## What to do
Only the lines from the one with "Open the Bookmarks icon" through the last line of the data below are to be duplicated, exactly and without pictures.

(Collected data entries)
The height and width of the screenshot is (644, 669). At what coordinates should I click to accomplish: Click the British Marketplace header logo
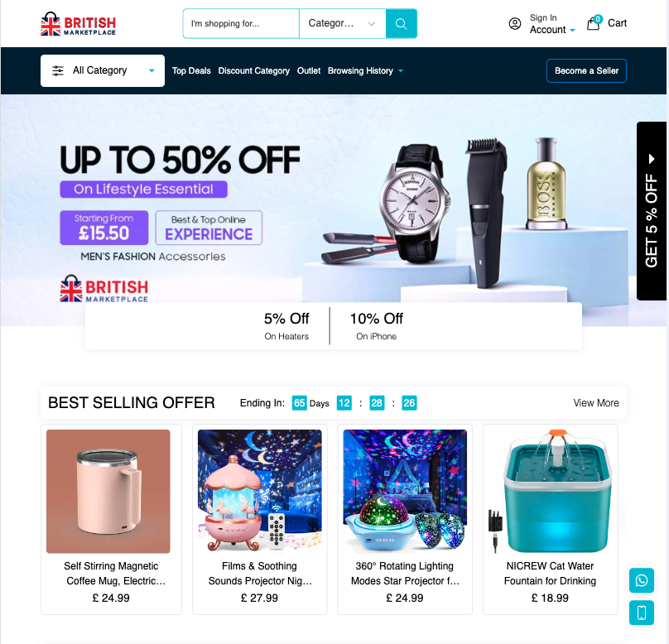click(x=78, y=24)
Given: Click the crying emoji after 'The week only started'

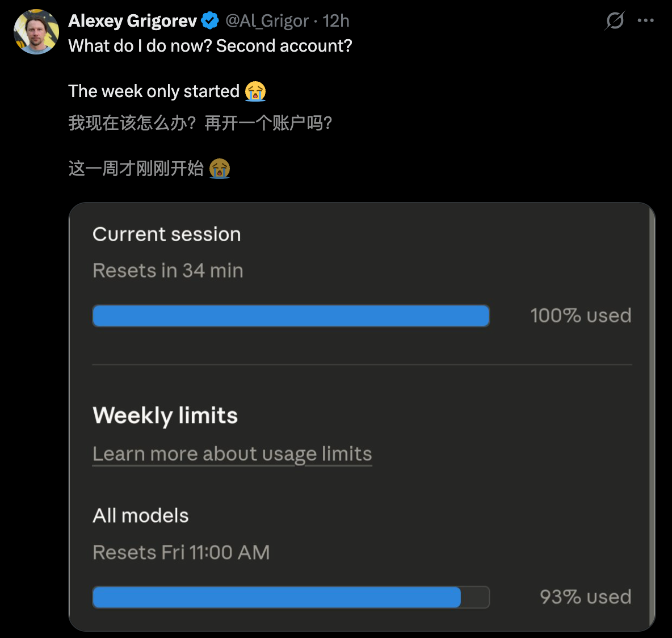Looking at the screenshot, I should (x=255, y=91).
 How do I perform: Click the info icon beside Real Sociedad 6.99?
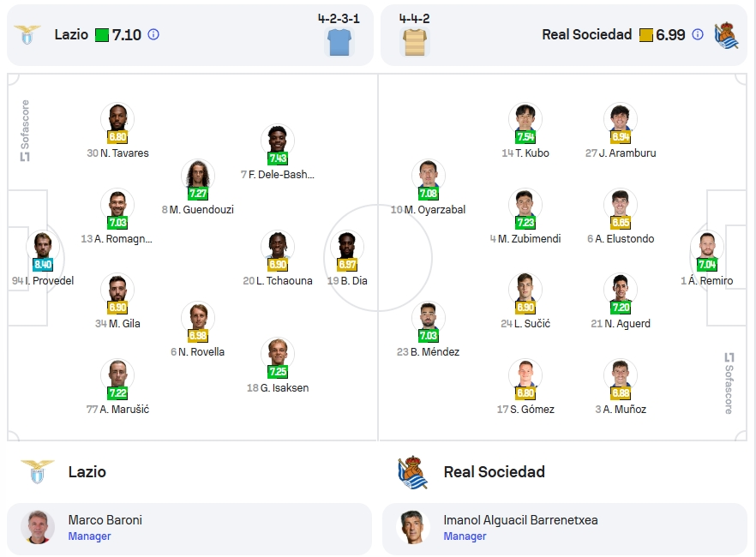point(697,34)
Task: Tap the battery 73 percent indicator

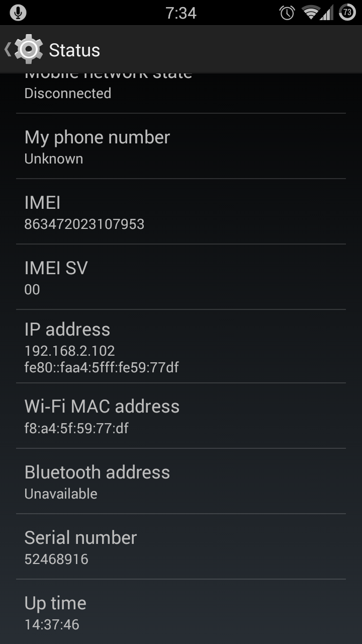Action: [347, 13]
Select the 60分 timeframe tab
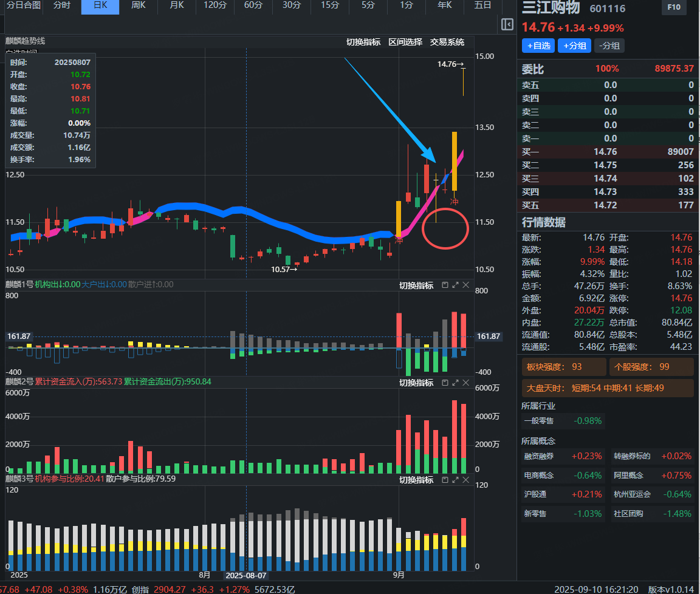This screenshot has width=700, height=594. pyautogui.click(x=253, y=5)
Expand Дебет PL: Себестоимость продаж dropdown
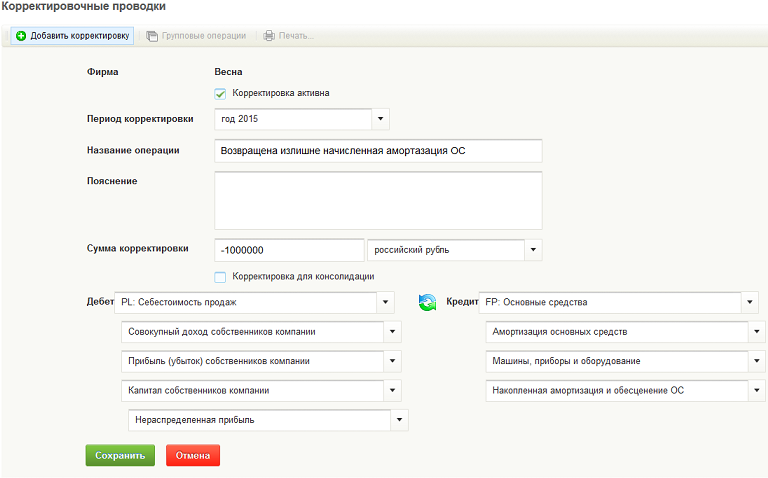 point(385,302)
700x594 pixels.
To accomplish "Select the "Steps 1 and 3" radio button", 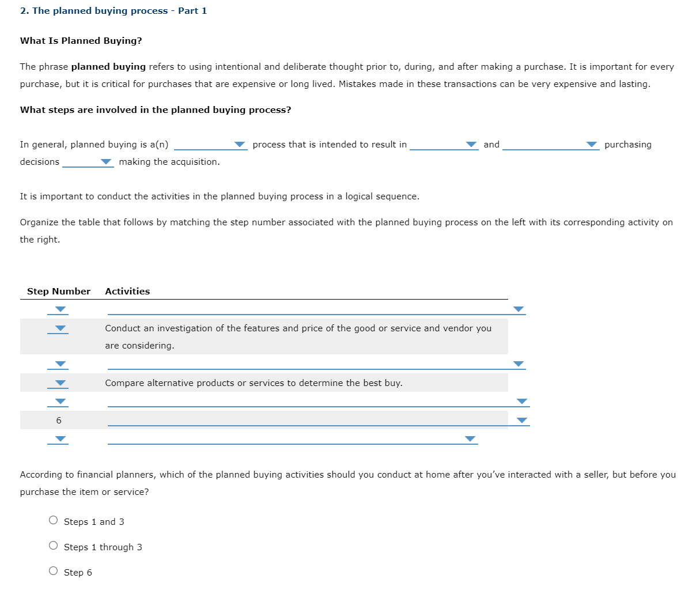I will point(53,520).
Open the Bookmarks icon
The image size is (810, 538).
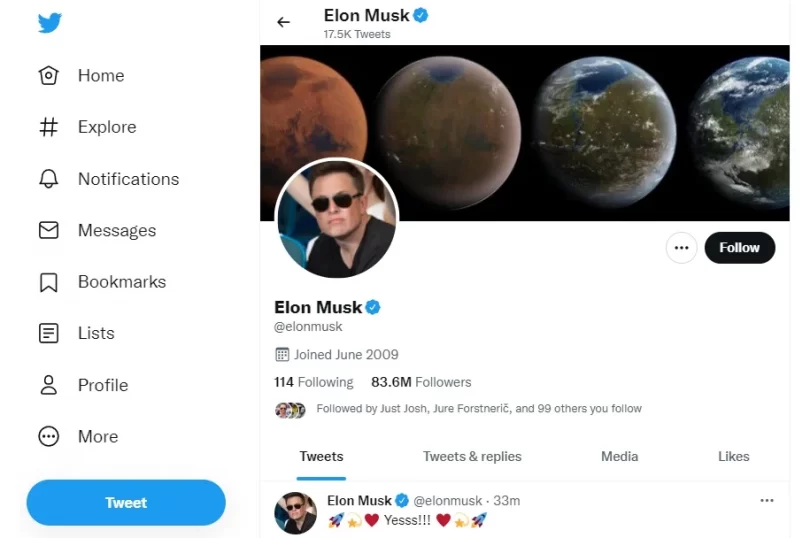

## Solution below
Open the Bookmarks icon
The image size is (810, 538).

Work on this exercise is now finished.